Di masa Rasulullah, beliau menggerakkan pasukan jihad untuk melindungi kehormatan muslimah dan muslim yang dibunuh secara tidak adil.
Seorang Yahudi dari Bani Qainuqa’ menyingkap aurat seorang muslimah, dan ia pun berteriak. Hal itu membuat seorang muslim datang dan membunuh seorang Yahudi tersebut. Akan tetapi orang-orang Yahudi dari Banj Qainuqa’ berkumpul dan membunuh muslim tersebut.
Konflik tersebut sampai kepada Rasulullah saw. yang merupakan pemimpin kaum muslim. Beliau pun segera menyiapkan pasukan dan memerintahkan untuk melakukan pengepungan di benteng-benteng Bani Qainuqa’ sampai orang-orang Yahudi mematuhi perintahnya.
Sebaliknya, ketiadaan junnah (perisai) yang menjadi dasar penyebab muslim Palestina terus menderita dan terpecah belah.

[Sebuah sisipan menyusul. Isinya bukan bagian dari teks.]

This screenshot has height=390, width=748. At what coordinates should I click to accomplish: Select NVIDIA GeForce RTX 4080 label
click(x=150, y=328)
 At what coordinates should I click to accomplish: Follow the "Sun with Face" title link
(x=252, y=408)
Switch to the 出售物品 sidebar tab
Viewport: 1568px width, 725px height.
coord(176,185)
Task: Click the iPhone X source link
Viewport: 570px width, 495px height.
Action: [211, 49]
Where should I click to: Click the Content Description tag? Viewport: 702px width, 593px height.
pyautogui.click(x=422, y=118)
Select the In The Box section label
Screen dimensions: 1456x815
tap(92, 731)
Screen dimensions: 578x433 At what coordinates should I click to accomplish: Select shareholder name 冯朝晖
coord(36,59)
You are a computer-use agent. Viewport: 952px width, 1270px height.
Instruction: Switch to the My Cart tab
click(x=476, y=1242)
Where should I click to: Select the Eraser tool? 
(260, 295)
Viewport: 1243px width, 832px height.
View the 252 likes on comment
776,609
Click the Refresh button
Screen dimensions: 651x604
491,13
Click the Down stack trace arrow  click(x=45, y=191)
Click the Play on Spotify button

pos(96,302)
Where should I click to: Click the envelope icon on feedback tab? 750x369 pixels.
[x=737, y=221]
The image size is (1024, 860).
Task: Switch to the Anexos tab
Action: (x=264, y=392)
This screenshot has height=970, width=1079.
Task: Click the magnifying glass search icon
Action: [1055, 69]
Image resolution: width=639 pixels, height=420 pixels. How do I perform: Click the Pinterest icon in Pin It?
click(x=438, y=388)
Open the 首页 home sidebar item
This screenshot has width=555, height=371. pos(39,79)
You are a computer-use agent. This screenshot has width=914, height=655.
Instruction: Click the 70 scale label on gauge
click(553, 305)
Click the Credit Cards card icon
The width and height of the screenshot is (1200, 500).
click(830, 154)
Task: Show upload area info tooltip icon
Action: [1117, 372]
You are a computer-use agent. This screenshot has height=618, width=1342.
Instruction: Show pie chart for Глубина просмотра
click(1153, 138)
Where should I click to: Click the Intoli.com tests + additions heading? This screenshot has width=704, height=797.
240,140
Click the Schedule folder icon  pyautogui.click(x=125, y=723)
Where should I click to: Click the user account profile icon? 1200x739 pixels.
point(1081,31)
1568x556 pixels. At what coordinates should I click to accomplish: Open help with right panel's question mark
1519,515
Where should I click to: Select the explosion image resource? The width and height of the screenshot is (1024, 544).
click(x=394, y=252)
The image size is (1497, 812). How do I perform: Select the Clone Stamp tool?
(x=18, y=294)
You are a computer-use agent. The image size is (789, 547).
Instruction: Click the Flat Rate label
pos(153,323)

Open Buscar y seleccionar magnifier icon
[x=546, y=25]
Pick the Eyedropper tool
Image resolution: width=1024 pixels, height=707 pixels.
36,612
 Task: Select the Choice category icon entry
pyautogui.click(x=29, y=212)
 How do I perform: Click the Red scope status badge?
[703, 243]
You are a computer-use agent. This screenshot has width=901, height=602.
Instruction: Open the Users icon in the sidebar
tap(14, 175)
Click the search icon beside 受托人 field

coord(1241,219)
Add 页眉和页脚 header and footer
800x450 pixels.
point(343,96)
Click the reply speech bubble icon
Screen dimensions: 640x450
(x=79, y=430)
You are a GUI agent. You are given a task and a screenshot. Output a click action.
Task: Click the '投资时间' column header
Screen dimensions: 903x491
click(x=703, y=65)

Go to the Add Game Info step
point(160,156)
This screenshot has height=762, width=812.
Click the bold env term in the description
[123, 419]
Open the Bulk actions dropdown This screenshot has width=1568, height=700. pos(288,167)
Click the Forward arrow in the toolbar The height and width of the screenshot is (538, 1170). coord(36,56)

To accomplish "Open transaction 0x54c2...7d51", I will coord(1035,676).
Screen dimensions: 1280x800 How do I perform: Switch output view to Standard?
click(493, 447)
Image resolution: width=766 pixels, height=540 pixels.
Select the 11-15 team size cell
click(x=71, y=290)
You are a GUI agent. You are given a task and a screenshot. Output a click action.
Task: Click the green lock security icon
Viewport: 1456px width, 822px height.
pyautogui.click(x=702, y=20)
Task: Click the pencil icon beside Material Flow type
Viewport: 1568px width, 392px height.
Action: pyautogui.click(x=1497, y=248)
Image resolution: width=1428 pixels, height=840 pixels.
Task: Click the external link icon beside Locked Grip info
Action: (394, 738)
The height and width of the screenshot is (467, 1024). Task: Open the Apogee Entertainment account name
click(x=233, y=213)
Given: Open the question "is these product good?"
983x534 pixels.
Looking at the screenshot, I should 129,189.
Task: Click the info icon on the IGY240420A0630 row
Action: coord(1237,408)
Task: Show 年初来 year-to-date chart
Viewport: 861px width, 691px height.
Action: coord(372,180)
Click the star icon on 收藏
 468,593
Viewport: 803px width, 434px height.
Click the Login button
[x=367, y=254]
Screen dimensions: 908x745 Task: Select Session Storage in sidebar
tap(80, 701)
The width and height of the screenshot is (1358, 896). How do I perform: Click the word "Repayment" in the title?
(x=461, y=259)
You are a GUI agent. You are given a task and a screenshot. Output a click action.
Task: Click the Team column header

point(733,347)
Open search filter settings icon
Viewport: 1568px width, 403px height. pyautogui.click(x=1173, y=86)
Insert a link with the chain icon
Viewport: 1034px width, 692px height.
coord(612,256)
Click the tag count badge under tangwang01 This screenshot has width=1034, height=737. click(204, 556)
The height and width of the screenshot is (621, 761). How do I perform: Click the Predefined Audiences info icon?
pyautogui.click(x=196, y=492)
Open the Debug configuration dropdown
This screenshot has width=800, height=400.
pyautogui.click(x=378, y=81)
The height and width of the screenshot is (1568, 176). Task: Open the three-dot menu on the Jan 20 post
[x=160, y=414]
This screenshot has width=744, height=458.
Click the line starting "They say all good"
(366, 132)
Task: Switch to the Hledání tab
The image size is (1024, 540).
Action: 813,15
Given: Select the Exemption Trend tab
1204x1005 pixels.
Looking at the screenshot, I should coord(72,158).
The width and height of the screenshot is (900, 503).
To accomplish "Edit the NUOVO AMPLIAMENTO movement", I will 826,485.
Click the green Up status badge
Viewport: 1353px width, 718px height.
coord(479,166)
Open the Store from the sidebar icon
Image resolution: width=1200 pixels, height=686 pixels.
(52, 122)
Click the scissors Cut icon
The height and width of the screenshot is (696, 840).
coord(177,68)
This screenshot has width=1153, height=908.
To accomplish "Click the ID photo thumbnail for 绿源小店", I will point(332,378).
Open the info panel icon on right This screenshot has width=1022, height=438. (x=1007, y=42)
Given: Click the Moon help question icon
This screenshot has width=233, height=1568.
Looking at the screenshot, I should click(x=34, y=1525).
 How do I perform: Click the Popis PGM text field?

Semenjak runtuhnya Khilafah pada 1924, kaum muslim tak lagi memiliki perisai yang mampu melindungi jiwa dan raga.
Oleh karena itu, dibutuhkan kesadaran dari kaum muslim akan pentingnya kepemimpinan Islam yaitu Khilafah. Umat Islam harus meyakini bahwa masa depan perabadan dunia berada di tangan mereka.
Butuh Adanya Kelompok Dakwah Islam Ideologis
Kembalinya Khilafah sebagai junnah membutuhkan upaya dakwah. Upaya dakwah itu harus dilakukan oleh kelompok dakwah islam ideologis. Kelompok ini terus melakukan berbagai aktivitas yang mengarah pada terwujudnya kepemimpinan umat dan penerapan hukum-hukum Allah tanpa kekerasan, baik melalui pembinaan intensif maupun umum.
Aktivitas perjuangan yang mereka lakuma adalah dengan meneladani apa yang pernah ditempuh oleh Rasulullah saw.
Rasulullah saw., berhasil mengubah pemikiran dan loyalitas bangsa Arab dari jahiliah menjadi sistem Islam. Sejak saat itu bangsa Arab menemukan jalan kebangkitan dari kegelapan menuju cahaya Islam.
Saat itu pula umat Islam berhasil tampil sebagai pemimpin peradaban yang keberadaannya disegani dan ditakuti oleh musuh-musuh Islam sepanjang 13 abad lamanya. Selama itu kaum muslim tampil sebagai khairu ummah (sebaik-baik umat).
Tentu kita berharap itu akan terulang di abad ini juga. Agar muslim Palestina dan di dunia tidak terus menderita.